▶ **TRY IT**: Only the lines that hold "Locate" should be in the answer, each copied from the data below.

▶ **EXTRACTED INFORMATION**:
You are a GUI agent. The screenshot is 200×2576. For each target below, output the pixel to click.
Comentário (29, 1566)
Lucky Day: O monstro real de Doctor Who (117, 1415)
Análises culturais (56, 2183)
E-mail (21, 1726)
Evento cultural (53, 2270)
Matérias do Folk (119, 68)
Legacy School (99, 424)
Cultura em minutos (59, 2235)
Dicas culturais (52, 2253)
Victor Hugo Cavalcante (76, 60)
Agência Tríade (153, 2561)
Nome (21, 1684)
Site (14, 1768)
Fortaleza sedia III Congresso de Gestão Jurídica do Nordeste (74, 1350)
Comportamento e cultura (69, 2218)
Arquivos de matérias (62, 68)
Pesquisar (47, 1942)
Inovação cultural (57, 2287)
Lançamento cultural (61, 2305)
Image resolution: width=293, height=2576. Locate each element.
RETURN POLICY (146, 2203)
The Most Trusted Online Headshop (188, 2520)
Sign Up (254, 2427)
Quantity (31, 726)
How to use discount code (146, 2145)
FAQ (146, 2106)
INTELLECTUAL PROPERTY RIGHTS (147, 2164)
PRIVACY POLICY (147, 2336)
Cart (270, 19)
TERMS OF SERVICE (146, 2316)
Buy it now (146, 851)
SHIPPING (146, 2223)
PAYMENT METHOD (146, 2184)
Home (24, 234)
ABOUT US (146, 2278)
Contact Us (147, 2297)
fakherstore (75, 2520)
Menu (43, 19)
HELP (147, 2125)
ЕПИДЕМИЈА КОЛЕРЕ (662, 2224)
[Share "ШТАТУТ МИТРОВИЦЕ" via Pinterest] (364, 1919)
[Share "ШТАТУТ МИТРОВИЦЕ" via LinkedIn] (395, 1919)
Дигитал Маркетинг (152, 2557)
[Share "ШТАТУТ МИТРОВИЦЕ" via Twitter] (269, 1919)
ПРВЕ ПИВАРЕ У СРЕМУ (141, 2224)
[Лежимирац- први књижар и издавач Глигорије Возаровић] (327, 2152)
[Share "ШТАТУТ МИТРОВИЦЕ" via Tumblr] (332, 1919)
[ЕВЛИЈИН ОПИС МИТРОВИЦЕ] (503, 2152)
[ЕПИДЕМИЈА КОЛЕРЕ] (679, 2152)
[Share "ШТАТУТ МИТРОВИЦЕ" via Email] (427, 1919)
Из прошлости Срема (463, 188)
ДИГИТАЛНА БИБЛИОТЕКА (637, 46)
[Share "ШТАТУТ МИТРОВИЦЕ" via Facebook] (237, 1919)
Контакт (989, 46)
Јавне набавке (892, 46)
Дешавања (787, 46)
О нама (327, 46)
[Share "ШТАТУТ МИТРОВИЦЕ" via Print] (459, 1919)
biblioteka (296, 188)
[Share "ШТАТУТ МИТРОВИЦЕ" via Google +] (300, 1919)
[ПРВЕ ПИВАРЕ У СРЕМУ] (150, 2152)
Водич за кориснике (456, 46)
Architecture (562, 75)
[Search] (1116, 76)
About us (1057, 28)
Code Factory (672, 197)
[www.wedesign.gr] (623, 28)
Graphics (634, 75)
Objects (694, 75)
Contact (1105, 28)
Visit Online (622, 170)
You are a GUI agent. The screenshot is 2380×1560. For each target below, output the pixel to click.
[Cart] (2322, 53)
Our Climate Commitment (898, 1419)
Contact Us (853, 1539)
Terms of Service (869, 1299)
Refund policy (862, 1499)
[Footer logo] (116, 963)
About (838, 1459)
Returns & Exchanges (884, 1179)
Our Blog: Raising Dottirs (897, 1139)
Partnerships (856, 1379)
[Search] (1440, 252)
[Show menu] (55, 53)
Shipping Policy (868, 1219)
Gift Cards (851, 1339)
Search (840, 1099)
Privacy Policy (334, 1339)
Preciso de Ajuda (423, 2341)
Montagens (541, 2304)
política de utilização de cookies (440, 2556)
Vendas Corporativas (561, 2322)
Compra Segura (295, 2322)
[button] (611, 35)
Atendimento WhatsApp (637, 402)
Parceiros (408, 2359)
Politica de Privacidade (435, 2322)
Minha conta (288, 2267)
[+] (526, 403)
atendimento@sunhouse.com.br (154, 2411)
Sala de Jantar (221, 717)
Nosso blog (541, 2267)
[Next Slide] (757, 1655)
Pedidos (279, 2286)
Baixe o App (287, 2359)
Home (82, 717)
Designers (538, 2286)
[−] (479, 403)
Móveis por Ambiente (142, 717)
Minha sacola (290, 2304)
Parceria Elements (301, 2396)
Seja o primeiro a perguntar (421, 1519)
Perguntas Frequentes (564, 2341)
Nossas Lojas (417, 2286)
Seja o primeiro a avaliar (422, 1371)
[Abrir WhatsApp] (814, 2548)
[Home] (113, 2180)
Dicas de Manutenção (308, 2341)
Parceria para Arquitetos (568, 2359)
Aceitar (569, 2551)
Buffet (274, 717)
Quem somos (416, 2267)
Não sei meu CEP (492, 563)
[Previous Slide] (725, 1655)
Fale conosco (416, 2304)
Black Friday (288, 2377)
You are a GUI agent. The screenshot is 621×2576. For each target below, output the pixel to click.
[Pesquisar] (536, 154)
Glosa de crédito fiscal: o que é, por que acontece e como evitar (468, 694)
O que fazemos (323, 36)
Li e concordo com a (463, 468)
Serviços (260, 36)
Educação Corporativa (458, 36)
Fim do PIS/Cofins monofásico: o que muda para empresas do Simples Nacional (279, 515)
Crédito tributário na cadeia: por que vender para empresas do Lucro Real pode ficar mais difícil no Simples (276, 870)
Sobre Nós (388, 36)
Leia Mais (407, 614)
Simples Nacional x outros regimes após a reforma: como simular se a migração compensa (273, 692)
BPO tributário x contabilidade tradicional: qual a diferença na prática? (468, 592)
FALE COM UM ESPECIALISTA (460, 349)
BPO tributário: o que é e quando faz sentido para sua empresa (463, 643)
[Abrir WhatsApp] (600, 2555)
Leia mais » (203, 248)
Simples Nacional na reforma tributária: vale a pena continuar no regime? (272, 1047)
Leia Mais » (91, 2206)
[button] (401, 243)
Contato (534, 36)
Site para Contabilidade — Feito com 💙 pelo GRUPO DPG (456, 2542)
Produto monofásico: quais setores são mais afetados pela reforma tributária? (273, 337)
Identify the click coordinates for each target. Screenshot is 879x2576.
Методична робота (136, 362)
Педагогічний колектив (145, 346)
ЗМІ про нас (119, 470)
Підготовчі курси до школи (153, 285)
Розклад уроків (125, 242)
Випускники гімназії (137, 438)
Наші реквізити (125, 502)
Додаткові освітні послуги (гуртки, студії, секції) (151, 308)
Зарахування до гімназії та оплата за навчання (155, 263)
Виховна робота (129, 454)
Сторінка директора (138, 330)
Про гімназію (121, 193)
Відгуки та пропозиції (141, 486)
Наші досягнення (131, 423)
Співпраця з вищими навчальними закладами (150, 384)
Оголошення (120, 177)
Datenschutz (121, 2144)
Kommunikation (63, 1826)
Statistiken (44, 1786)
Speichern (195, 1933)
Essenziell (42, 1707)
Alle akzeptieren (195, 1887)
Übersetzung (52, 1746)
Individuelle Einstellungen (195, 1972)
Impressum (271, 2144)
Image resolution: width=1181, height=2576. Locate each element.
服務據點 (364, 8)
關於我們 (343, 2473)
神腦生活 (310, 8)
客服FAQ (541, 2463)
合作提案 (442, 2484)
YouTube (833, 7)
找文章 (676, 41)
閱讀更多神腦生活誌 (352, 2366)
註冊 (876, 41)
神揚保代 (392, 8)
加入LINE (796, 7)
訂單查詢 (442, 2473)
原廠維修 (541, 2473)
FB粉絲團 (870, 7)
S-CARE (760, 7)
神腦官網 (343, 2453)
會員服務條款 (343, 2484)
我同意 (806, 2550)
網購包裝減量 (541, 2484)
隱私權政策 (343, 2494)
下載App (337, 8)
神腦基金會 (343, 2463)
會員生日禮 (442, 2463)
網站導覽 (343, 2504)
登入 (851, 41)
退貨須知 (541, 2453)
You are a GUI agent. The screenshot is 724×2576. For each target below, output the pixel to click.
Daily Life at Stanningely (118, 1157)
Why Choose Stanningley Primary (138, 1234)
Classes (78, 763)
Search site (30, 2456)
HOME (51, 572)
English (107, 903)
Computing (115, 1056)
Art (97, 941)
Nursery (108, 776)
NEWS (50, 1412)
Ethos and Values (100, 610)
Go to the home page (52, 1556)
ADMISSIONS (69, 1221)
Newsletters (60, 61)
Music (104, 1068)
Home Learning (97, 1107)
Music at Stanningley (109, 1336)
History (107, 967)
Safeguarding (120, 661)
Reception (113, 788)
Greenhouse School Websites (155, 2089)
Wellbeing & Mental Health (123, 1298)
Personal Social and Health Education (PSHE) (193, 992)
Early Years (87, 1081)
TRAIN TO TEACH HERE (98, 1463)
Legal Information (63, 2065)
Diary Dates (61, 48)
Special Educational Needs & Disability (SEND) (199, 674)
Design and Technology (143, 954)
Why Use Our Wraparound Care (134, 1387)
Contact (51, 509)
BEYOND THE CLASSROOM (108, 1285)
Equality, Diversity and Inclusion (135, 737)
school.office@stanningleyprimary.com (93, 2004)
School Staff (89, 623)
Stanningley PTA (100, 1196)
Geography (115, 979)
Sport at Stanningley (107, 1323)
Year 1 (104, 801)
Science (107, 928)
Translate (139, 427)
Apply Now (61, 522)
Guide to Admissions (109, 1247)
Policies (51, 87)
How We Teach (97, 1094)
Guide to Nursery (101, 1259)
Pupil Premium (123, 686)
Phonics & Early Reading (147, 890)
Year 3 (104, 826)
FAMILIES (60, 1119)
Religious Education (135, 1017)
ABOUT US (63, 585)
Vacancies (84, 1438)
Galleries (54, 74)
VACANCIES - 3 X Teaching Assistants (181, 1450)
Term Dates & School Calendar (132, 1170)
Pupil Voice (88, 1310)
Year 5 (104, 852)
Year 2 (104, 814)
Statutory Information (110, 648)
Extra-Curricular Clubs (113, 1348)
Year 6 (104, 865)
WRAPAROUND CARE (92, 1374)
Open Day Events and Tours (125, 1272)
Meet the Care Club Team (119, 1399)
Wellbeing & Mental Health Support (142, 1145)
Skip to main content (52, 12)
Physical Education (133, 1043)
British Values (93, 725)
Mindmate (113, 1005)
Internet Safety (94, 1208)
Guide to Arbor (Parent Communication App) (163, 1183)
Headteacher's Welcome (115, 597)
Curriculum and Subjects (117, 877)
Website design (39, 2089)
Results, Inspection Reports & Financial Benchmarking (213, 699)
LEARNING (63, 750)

▶ **REPLY TO THE EXERCISE**:
Image resolution: width=293, height=2576. Locate each element.
Image resolution: width=1181, height=2576. Locate each element.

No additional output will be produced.